If I have two functions like this:
int tweedledee(void)
{
int x = 16;
return x + do_something();
}
int tweedledum(int n)
{
if (n < 0)
return n;
else
return n + do_something();
}
with both functions calling do_something()
, then I need a way to allow a jump from a block in tweedledee
to do_something
and then another jump back to tweedledee
, and a jump from a block in tweedledum
to do_something
and then back to tweedledum
, but there's never a jump from tweedledee
to do_something
and then to tweedledum
. (Or tweedledum
→ do_something
→ tweedledee
) So it seems like a plain directed graph wouldn't suffice to define these relationships... maybe I'm missing something.
Upvotes: 2
Views: 1647
Reputation: 533
Procedures make CFGs and static analysis in general quite complicated. There are different approaches for representing routine calls in control flow graphs.

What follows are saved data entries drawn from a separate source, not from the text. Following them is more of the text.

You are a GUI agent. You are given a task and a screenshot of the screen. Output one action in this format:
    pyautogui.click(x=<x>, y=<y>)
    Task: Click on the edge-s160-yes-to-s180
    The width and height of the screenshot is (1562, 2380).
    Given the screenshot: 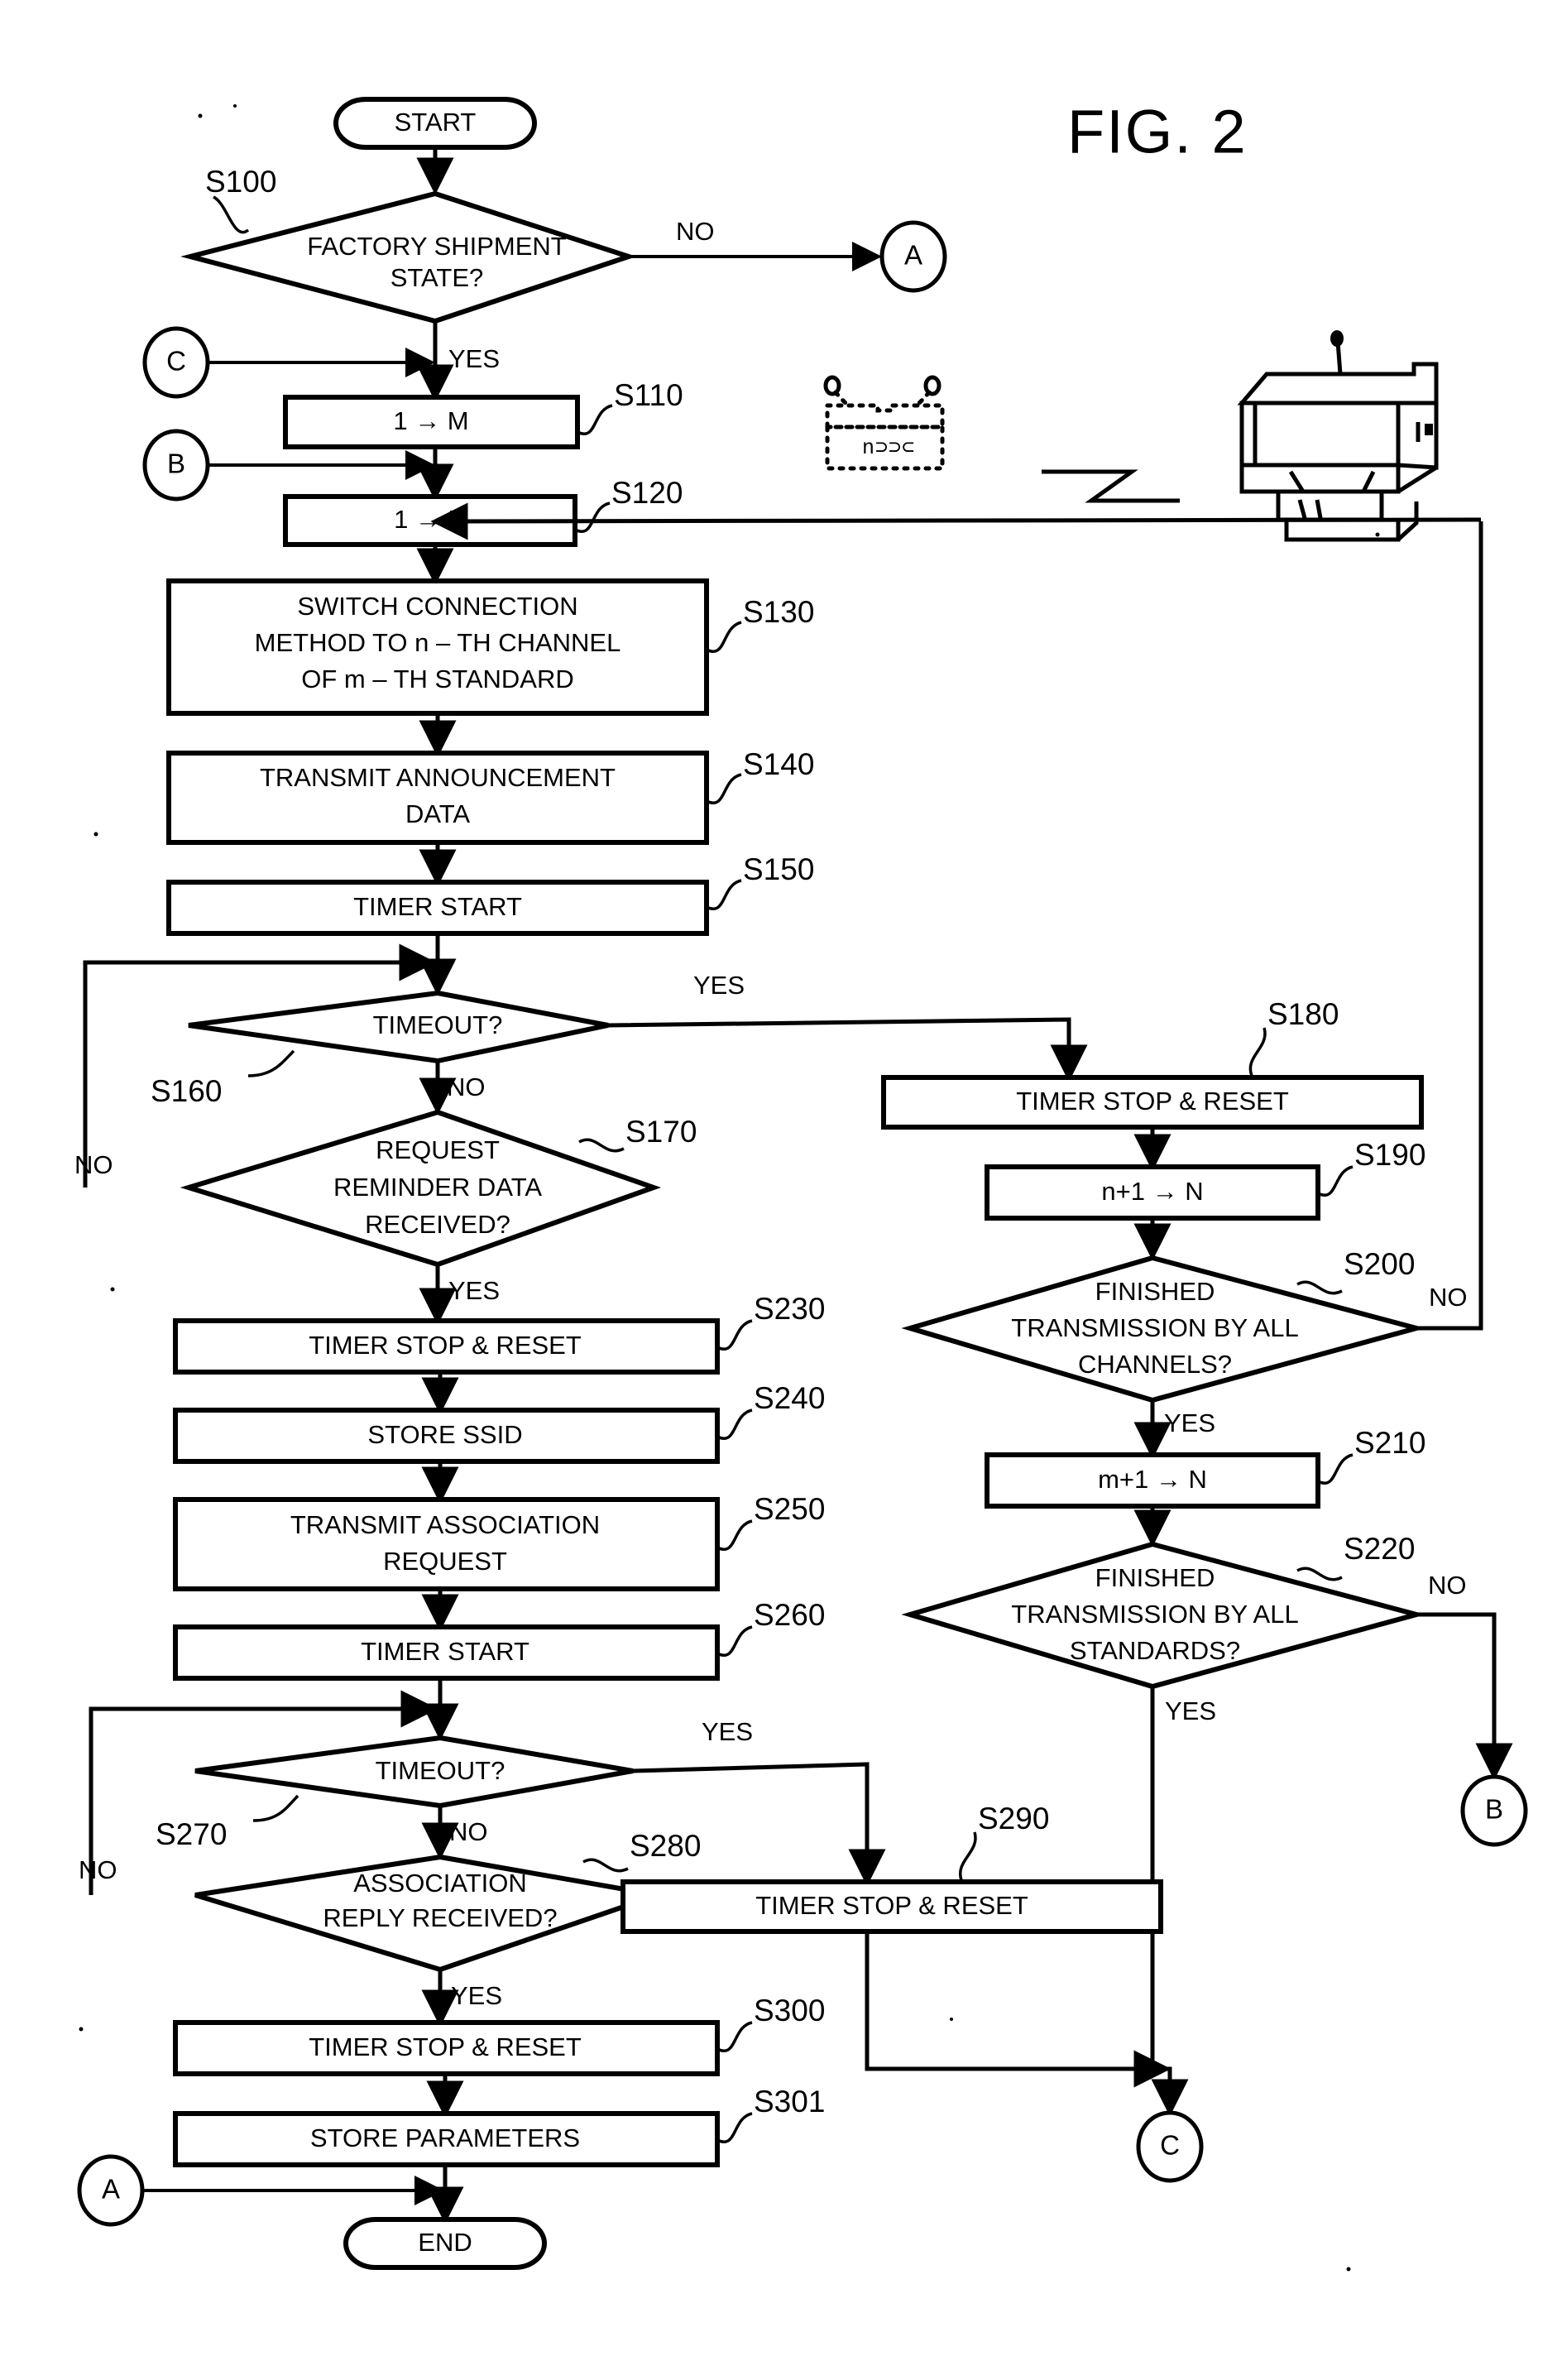 What is the action you would take?
    pyautogui.click(x=848, y=1050)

One first and common solution is to create a CFG for each routine, and to split the "call nodes" (the basic block corresponding to "CALL do_something()" in tweedledee for example) into two nodes, the actual call block C and a block R for writing the return value.
An edge (normally of special type) is inserted between C and the initial block of the routine being called, and another one between the end block of the routine being called and R. A simple example:
void foo() { int x = bar(); }
int bar() { return 1; }
might be transformed to:
[init::foo] ==> [CALL bar()] [x = RETVAL(bar())] ==> [end::foo]
|| /\
\/ ||
[init::bar] ==> [ret = 1 (end::bar)]
If there is another call to bar(), e.g. from a routine
void foo2() { int y = bar(); }
then the following graph might be the result:
[init::foo] ==> [CALL bar()] [x = RETVAL(bar())] ==> [end::foo]
|| /\
\/ ||
[init::bar] ==> [ret = 1 (end::bar)]
/\ ||
|| \/
[init::foo2]==> [CALL bar()] [x = RETVAL(bar())] ==> [end::foo2]
The problem here: There are now paths in this graph (e.g. init::foo ==> CALL bar() ==> init::bar ==> ret = 1 ==> x = RETVAL(bar()) ==> end::foo2) which make no sense in the program. This is what you might mean by wondering whether a "plain directed graph" suffices. There are different approaches for this problem, e.g.: Make copies of a routine (here bar) for each invocation of it. This only helps if there is no real recursion, and is expensive in general. For static analysis it is often useful to "overapproximate" the number of paths by only using a fixed number of such copies.
The slides Interprocedural Analysis Lecture Notes (Stephen Chong) seem to be a good introduction. There are also quite good books about constructing such graphs, e.g. Principles of Program Analysis by Nielson et al.
Upvotes: 3